Source passage:
Ian Barker, the head of water resources at the Environment Agency, said: "We are already taking too much water from the environment and are seeing reduced river flows."

A spokeswoman for Starbucks said that the company's water use adhered to the World Health Organisation, US and EU environmental directives for in-store water supply standards. But she acknowledged the company could cut its water use.

She defended its dipper well system, saying the technique was common and accepted in the industry.

"Starbucks' challenge is to balance water conservation with the need for customer safety," the spokeswoman said. "The dipper well system currently in use in Starbucks retail stores ensures that we meet or exceed our own and local health standards."

She said the company had tested alternative methods such as the use of an ice bath but it was not successful. It was considering other alternatives and cut its water use per square foot this year.

Starbucks is known for its campaigns and instore advertising boasting how it gives back to communities and the environment.

In the company's latest corporate social responsibility report, it says: "From promoting conservation in coffee-growing countries to in-store 'green teams' and recycling programs, Starbucks has established high standards for environmental responsibility.

"By taking steps to reduce waste from our operations and recycle, we can preserve the Earth's natural resources and enhance the quality of lives around the globe.

"Starbucks actively seeks opportunities to minimise our environmental impact."

This is not the first time the Seattle-based firm has come under fire over its social and environmental credentials. In 2006, the Guardian reported how the US coffee giant has used its muscle to block an attempt by Ethiopia's farmers to copyright their most famous coffee bean types, denying them potential earnings of up to £47m a year.

As a result, Starbucks negotiated an agreement with the Ethiopian government to give the country more ownership and a better price for its coffee beans.

Listing:
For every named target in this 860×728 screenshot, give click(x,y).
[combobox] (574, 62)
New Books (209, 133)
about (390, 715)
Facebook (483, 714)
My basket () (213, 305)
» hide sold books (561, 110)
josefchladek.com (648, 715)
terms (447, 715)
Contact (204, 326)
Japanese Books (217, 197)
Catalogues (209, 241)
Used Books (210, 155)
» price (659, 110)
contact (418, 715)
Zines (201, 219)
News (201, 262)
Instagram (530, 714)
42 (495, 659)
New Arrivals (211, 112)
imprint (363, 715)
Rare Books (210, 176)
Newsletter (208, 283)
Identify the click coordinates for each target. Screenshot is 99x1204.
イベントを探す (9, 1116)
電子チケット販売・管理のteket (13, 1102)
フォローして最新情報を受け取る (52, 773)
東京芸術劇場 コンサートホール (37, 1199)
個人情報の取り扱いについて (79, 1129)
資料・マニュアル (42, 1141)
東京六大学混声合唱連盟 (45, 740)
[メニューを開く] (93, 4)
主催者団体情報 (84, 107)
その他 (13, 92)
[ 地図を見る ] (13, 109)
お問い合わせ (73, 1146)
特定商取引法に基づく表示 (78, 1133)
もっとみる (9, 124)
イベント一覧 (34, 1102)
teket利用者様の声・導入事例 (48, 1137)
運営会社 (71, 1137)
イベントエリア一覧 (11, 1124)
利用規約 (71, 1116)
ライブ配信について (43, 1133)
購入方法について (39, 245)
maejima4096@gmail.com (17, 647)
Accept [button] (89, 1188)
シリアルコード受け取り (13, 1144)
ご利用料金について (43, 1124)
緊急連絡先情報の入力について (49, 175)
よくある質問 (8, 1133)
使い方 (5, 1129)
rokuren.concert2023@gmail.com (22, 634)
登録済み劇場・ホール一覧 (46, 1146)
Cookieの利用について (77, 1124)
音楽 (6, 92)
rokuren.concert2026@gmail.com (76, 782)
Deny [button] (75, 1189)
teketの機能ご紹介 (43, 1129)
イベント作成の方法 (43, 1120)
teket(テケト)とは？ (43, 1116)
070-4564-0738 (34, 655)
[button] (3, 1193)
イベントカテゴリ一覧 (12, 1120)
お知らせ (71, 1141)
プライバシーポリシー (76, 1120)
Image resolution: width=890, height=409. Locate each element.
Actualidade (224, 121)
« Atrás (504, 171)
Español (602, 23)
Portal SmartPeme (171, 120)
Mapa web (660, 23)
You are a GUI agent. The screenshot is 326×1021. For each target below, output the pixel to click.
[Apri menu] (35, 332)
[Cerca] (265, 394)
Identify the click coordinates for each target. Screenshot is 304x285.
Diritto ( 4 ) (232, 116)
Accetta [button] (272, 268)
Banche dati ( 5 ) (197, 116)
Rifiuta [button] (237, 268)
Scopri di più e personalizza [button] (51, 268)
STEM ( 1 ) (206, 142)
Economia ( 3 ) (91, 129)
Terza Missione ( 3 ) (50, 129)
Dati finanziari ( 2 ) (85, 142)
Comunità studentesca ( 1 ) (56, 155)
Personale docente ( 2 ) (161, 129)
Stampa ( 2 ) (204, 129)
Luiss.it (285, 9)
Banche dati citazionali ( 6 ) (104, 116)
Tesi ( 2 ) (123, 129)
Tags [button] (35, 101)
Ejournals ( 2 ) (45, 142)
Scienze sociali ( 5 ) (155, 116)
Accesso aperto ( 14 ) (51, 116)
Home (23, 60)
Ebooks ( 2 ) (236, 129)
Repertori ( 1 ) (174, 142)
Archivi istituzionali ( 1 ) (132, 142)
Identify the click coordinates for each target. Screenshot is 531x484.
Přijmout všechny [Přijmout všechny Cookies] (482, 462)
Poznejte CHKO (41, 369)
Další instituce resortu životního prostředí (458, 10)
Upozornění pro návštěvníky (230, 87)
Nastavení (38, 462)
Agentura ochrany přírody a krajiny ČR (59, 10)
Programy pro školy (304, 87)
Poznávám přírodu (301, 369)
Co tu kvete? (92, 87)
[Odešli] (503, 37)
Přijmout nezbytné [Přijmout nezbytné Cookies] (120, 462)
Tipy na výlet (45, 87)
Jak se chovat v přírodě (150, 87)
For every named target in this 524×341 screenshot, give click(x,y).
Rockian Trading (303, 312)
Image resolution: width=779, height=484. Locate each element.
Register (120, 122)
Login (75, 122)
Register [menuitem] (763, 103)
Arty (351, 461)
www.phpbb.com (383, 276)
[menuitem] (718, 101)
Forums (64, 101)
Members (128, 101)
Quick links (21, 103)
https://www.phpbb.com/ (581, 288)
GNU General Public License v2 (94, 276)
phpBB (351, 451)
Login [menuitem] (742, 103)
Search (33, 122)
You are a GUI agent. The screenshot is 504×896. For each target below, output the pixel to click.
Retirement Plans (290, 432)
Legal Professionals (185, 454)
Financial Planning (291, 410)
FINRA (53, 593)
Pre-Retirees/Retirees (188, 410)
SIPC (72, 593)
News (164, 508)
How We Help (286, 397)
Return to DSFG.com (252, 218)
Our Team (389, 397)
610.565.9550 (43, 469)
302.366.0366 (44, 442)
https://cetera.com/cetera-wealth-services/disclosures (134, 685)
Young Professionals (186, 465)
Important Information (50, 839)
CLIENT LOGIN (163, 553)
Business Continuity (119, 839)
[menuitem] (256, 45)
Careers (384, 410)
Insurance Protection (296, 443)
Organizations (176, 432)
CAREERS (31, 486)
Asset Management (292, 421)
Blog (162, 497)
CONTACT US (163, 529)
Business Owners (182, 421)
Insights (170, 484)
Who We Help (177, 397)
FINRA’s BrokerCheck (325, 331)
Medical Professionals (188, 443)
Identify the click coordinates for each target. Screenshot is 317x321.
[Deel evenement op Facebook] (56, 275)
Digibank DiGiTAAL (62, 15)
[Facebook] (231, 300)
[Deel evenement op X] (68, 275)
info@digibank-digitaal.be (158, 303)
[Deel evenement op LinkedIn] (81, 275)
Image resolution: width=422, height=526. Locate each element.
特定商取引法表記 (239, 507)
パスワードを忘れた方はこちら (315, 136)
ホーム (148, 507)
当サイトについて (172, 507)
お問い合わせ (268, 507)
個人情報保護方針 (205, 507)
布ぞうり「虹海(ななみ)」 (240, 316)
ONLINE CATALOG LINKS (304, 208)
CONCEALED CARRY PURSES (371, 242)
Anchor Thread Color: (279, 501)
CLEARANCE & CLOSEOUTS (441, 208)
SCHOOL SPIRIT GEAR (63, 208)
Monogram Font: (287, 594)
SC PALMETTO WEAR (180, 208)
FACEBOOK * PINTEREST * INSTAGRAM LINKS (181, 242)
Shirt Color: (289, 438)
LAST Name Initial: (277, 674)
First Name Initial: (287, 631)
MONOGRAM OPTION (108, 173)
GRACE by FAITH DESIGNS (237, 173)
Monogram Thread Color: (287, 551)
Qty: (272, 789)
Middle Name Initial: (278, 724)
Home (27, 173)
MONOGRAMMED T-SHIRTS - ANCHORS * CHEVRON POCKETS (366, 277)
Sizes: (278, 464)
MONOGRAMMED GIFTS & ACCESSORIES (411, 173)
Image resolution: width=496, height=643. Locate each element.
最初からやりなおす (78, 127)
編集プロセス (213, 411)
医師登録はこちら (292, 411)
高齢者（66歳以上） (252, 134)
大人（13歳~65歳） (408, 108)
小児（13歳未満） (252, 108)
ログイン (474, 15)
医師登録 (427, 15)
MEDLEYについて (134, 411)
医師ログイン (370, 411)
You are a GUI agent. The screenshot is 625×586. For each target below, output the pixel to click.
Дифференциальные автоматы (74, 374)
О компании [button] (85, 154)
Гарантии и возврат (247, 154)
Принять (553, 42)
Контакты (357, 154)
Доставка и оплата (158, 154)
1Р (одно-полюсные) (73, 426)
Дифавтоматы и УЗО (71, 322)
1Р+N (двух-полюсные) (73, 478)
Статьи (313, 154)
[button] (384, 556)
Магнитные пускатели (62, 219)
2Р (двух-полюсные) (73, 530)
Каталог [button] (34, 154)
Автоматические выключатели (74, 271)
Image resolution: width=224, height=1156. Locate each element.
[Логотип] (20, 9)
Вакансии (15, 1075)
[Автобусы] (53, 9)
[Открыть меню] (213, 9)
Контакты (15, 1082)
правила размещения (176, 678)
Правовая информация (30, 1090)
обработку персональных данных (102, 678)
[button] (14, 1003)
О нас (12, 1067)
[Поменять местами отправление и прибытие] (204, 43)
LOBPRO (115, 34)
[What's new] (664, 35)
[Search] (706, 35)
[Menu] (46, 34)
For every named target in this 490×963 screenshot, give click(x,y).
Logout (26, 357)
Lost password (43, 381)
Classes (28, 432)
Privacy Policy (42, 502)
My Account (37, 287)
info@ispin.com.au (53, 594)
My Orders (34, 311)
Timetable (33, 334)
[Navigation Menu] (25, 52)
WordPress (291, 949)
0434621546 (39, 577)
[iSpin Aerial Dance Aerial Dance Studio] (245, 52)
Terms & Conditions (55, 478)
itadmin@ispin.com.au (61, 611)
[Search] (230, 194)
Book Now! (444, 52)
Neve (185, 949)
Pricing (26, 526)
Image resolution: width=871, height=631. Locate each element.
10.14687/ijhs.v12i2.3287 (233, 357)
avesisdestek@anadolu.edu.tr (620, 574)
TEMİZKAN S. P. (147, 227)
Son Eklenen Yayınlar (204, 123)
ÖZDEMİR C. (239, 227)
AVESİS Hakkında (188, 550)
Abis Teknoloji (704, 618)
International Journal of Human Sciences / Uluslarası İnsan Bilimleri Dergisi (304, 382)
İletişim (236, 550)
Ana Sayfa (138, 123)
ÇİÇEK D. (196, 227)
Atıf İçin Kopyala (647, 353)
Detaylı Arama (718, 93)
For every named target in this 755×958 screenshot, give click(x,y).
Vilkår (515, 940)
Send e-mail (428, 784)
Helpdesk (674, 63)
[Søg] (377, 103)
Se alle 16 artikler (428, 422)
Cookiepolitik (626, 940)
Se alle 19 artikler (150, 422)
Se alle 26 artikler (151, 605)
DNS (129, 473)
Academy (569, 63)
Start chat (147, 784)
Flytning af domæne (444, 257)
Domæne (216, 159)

Work required: In the article on Starbucks' water use, what alternative method did the company test that was not successful? The listing is separate material and has no connection to the article on Starbucks' water use.

Response below: An ice bath.